This is equivalent to solving the following system of equations:

\[\left\{\begin{aligned}& b+a=x^2 \\&b+c=y^2\\&b+f=z^2\\&a+c=e^2\\&a+f=j^2\\&c+f=p^2\end{aligned}\right.\]
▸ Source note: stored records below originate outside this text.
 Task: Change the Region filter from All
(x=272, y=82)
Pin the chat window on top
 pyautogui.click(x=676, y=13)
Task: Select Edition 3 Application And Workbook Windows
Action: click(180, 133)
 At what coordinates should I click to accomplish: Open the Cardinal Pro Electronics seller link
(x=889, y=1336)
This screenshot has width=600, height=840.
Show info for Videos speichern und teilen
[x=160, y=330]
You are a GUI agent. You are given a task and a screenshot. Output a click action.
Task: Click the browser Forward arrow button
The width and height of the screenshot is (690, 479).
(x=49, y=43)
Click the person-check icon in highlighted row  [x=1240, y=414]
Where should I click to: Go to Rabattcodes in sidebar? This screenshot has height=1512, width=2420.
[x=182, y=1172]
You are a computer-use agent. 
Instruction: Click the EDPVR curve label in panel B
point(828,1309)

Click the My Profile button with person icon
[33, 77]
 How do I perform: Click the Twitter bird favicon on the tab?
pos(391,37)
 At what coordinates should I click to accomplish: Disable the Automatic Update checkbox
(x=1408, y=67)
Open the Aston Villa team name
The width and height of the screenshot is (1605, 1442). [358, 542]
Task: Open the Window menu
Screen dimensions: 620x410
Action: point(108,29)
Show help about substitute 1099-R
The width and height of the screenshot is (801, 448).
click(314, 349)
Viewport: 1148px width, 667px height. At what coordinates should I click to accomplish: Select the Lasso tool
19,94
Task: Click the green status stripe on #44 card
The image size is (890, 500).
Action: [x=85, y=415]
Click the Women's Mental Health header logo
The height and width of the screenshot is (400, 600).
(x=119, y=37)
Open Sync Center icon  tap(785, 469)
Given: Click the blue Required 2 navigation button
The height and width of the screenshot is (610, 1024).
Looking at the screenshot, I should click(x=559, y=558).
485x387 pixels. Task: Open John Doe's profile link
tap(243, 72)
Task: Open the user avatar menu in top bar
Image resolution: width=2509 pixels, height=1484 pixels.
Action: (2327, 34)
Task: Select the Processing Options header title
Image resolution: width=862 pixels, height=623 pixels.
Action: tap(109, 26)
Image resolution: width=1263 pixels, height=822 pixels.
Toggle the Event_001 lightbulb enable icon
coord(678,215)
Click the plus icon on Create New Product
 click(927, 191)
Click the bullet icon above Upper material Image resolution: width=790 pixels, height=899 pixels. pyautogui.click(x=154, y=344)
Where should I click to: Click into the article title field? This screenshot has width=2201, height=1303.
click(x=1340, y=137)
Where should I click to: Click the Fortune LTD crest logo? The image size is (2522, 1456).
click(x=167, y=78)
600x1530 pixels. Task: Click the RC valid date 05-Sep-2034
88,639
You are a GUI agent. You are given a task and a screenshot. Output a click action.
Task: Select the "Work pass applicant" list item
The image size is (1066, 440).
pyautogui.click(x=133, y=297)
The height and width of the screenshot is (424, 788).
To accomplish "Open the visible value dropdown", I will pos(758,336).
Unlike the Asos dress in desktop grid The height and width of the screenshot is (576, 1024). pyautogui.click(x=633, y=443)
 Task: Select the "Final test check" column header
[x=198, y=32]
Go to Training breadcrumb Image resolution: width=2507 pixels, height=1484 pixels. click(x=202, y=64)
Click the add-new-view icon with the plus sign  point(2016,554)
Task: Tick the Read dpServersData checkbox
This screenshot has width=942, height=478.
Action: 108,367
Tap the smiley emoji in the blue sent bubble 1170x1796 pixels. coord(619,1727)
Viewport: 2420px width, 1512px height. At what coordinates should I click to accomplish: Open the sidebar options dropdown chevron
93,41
Let: $F,T,R,D$ - any asked us integers.

For ease of calculation, let's make a replacement.

\[q=(8F^2+4FT-T^2)R^2+2(T+2F)RD-D^2\]

\[k=(8F^2+8FT+2T^2)R^2+2(T+2F)RD\]

\[s=-T^2R^2+2(T+2F)RD-D^2\]

\[t=(8F^2+12TF+3T^2)R^2+2(T+2F)DR-D^2\]

Then the solutions are of the form:

\[x=s^2+k^2-t^2+2(t-k-s)q\]

\[y=t^2+k^2-s^2+2ks-2tk\]

\[z=s^2+k^2-t^2\]

\[e=t^2+k^2+s^2-2kt-2ts\]

\[j=t^2+s^2-k^2+2ks-2ts\]

\[p=3s^2+3k^2+3t^2-6kt-6st+8ks+2(t-k-s)q\]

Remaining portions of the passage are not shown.